Predicted and cryoEM Structures Independently Agree on the Molecular Structure of the ArlG Helix
Because the resolution of our map was insufficient for de novo model building, we used a hybrid approach to build and validate a molecular model of the ArlG helix. We first assessed how sArlG monomers may assemble to form a repeating helical filament by evaluating possible orientations of the only known crystal structure of ArlG, that of S. acidocaldarius, into our map. As absolute handedness cannot be determined from 2-D projection images (Sorzano et al., 2006; Zivanov et al., 2018), monomeric sArlG was fitted into maps of both handedness using SegFit in UCSF Chimera (Pintilie et al., 2010). The monomer fitted better in the left-handed map, and we independently identified similar best fits of the monomer in two of the repeating subunit densities.
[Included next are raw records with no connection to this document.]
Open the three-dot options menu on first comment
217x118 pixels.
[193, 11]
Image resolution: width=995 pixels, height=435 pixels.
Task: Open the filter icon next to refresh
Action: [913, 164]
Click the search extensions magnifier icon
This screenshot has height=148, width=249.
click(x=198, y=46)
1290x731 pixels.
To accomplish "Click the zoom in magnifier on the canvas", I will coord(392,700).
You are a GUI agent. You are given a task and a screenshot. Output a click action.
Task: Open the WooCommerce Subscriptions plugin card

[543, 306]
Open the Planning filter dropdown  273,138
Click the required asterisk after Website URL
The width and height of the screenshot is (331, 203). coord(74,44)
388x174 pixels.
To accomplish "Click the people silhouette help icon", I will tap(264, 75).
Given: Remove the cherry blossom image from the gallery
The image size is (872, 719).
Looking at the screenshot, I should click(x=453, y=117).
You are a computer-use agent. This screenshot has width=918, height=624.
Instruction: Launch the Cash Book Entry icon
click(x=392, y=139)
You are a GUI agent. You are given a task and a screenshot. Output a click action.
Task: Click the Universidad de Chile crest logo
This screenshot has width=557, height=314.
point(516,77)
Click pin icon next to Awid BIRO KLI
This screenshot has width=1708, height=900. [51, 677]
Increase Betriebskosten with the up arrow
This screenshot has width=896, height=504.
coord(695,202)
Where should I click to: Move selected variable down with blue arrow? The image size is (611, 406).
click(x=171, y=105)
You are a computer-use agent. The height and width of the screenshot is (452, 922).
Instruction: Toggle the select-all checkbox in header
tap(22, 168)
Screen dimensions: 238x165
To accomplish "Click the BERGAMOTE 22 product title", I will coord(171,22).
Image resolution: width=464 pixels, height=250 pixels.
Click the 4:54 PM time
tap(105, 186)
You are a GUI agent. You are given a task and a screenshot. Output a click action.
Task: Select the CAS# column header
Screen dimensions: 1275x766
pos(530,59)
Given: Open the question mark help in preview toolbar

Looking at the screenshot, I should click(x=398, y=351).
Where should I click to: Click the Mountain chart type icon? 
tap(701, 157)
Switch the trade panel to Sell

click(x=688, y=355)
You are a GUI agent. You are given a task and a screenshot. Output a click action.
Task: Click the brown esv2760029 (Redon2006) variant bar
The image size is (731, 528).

In parallel, we used AlphaFold 2 (Jumper et al., 2021) to model the structure of an ArlG oligomer de novo without any a priori information on our cryoEM structure or the fold of ArlG. We predicted the structure of a monomer, pentamer, octamer and decamer of ArlG using the sequence of our P. furiosus sArlG. The monomeric structure accurately predicted the crystal structure of sArlG (RMSD 4.7 Å), while the pentamer, octamer, and decamer all formed comparable left-handed open helices. We extrapolated these helices by iteratively superimposing overlapping subcomplexes to form a 13-mer, and inspected this to determine that it forms a left-handed helix with a helical turn consisting of 8.1 protomers, a helical radius of 41.7 Å, and a twist of −44.4° and rise of 12.8 Å per subunit, a close match with our cryoEM density map (Figure 3A). We were unable to compare AlphaFold 2 results to the analogous RoseTTaFold because it does not currently offer homooligomer structure prediction (Baek et al., 2021).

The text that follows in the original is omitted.